609 - Précocité et surdouement

N. Lygeros

Dans les cadres psychologique et social, il existe un accord tacite qui engendre une confusion entre les notions de précocité et de surdouement. Les considérant volontiers comme des notions identiques, ils induisent une erreur sur le plan cognitif. Pour notre part nous associerons le terme précocité exclusivement au résultat obtenu d’un test qui compare l’âge chronologique et l’âge mental et le terme surdouement au résultat obtenu à un test qui ne considère que la distribution normale de la population. Même si cette distinction peut sembler quelque peu artificielle initialement nous verrons par la suite qu’elle est corroborée par la psychométrie et la réalité sociale.
L’erreur que nous souhaitons dénoncer, c’est que l’enfant précoce est nécessairement surdoué. En construisant notre raisonnement sur les définitions explicites des notions de précocité et de surdouement nous allons montrer que cette idée ne correspond en aucun cas à la réalité. Tout d’abord la précocité est une donnée relative et non intrinsèque. De plus celle-ci est fortement perturbée par une composante culturelle. En effet selon le niveau d’éducation des parents, l’enfant a une précocité plus ou moins grande. Cela a une explication simple puisqu’à niveau éducatif plus élevé, l’enfant moyen est pour ainsi dire enrichi culturellement ce qui est sensible au cours du passage de tests de type WISC et c’est pour cette raison que l’on observe une corrélation. En réalité par précocité, nous n’entendons pas la mentation de l’enfant mais celle de son cadre relatif. Aussi sur le plan strictement cognitif, l’enfant précoce est avant tout une potentialité. Il est possible qu’il soit surdoué mais ce n’est pas nécessaire. De plus comme cette précocité dépend fortement du milieu, elle peut grandement évoluer et pour ainsi dire disparaître dans un milieu hostile. Tandis que le surdouement qui est une donnée plus générale puisque par nature, elle ne dépend plus du temps de développement est plus révélateur de la nature intrinsèque de l’individu et donc de sa mentation. Il correspond à un état stable sur le plan mental et il est fortement g-loadé. Aussi, ce n’est plus une potentialité mais une réalité. Pour être plus précis c’est la réalité du potentiel comme la précocité n’est que le potentiel du potentiel. Ainsi cela ne signifie pas que le potentiel est réalisé. Nous avons donc la différence entre il pourrait faire, il peut faire et il fait. En d’autres termes, comme le précoce n’est pas nécessairement surdoué, le surdoué n’est pas nécessairement réalisé.

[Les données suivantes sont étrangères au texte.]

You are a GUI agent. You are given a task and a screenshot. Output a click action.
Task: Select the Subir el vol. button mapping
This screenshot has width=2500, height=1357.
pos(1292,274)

Dans le cas du surdouement, si l’on veut réellement aider l’enfant à s’épanouir il faut lui procurer un enseignement spécifique. Seulement avec l’erreur que nous avons analysée, ce qui est souvent proposé c’est simplement un décalage temporel du même enseignement. Pourtant le saut d’une classe n’est pas une solution véritable pour l’enfant même si cela aide l’enseignant qui ne le voit plus. La différence temporelle est due à la différence car c’est uniquement elle qui fait la différence. Aussi l’enseignement doit être différent et ce de manière fondamentale. Il doit être adapté non à l’ensemble mais à l’unité et donc à la mentation de l’individu. Le processus maïeutique ne doit pas correspondre à une simple induction mais à une véritable abduction. Et c’est en ce sens qu’il s’agit plus d’une relation de type maître-disciple que professeur-élève. Car il faut l’esprit du mentor pour procurer l’enseignement du maître dans cette situation exceptionnelle. Pour réaliser le potentiel, il doit gérer toute la phase délicate du processus d’ignition. Car c’est bien de cela qu’il s’agit. Le matériau existe mais il est en attente d’être révélé. Sans l’aide du mentor, le surdouement peut rester un potentiel non exploité en raison de l’écrasement social qui vise la stabilité du système et non l’épanouissement de l’homme au sein de l’humanité.